A reconciliation of the beginning and ending amount of unrecognized tax benefits were as follows:
Years Ended December 31,
(in thousands)202320222021
Beginning Balance$1,145 $1,145 $2,295 
Additions for tax positions of prior years — — 
Reductions for tax positions of prior years(907)— (1,150)
Ending Balance$238 $1,145 $1,145 
For the years ended December 31, 2023, 2022, and 2021 the total amount of unrecognized tax benefits that, if recognized, would affect the effective tax rate is approximately $238, $1,145, and $1,145, in the aggregate, respectively. The Company recognizes interest and penalties, if any, related to unrecognized tax benefits in income tax expense. Accrued interest and penalties on unrecognized tax benefits and interest and penalty expense was immaterial to the consolidated financial statements for all periods presented. It is reasonably possible that the unrecognized tax benefits will decrease in the next twelve months.
The Company’s consolidated financial statements provide for any related tax liability on amounts that may be repatriated from foreign operations, aside from undistributed earnings of certain of the Company’s foreign subsidiaries that are intended to be indefinitely reinvested in operations outside the U.S. The deferred tax liability of $2,917 at December 31, 2023 reflects the withholding tax on amounts that may be repatriated from foreign operations.

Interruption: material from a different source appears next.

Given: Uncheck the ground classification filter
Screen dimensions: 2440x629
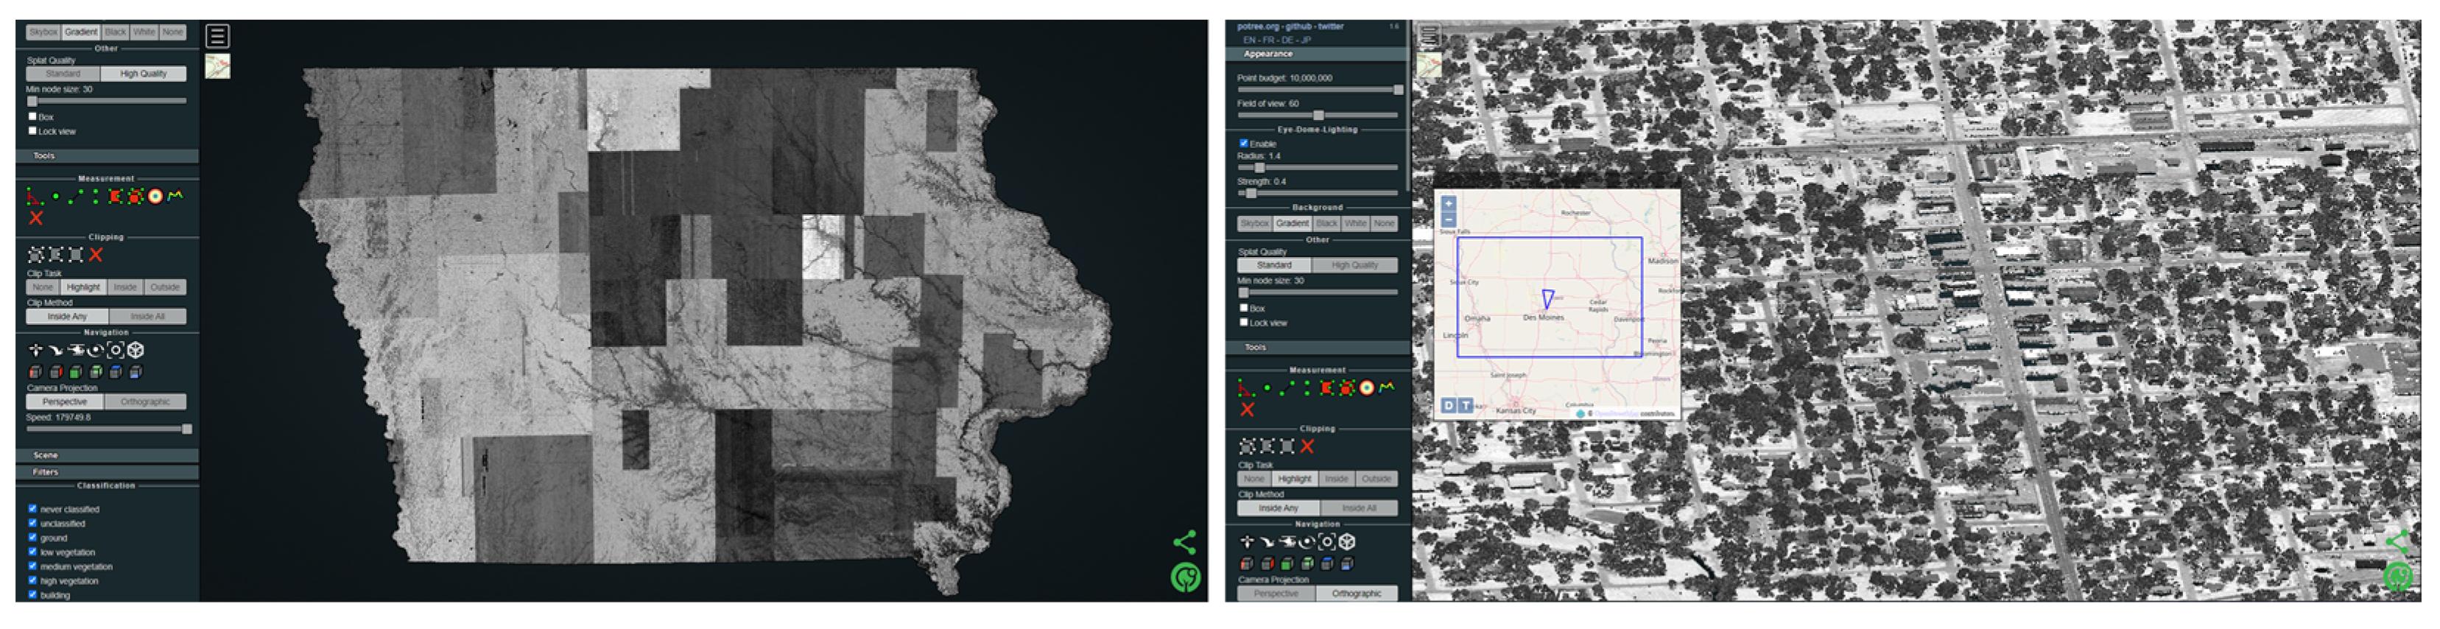Looking at the screenshot, I should (32, 538).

On August 16, 2022, the Inflation Reduction Act of 2022 (“IRA”) was signed into law, which contains certain revisions to the Internal Revenue Code, including a 15% corporate minimum income tax for tax years beginning after December 31, 2022. While the 15% corporate minimum income tax has no effect on the Company’s results of operations in the near term, we will continue to evaluate its impact as further information becomes available. The Inflation reduction Act also assesses a 1% excise tax on repurchases of corporate stock which will continue to impact the Company’s stock repurchases.
The Organization for Economic Cooperation and Development (“OECD”) has proposed to enact a global minimum tax rate of at least 15% for large multinational companies beginning in 2024 (“Pillar Two”). Under Pillar Two, a top-up tax will be required for any jurisdiction whose effective tax rate falls below the 15% global minimum rate. Additionally, the OECD issued administrative guidance providing transition and safe harbor rules around the implementation of the Pillar Two global minimum tax. Under the safe harbor, companies would be excluded from Pillar Two requirements provided certain criteria are met. Based on preliminary analysis, the enactment of Pillar Two legislation is not expected to have a material effect on the Company’s financial position. The Company will continue to monitor and reflect the impact of such legislative changes in future periods, as appropriate.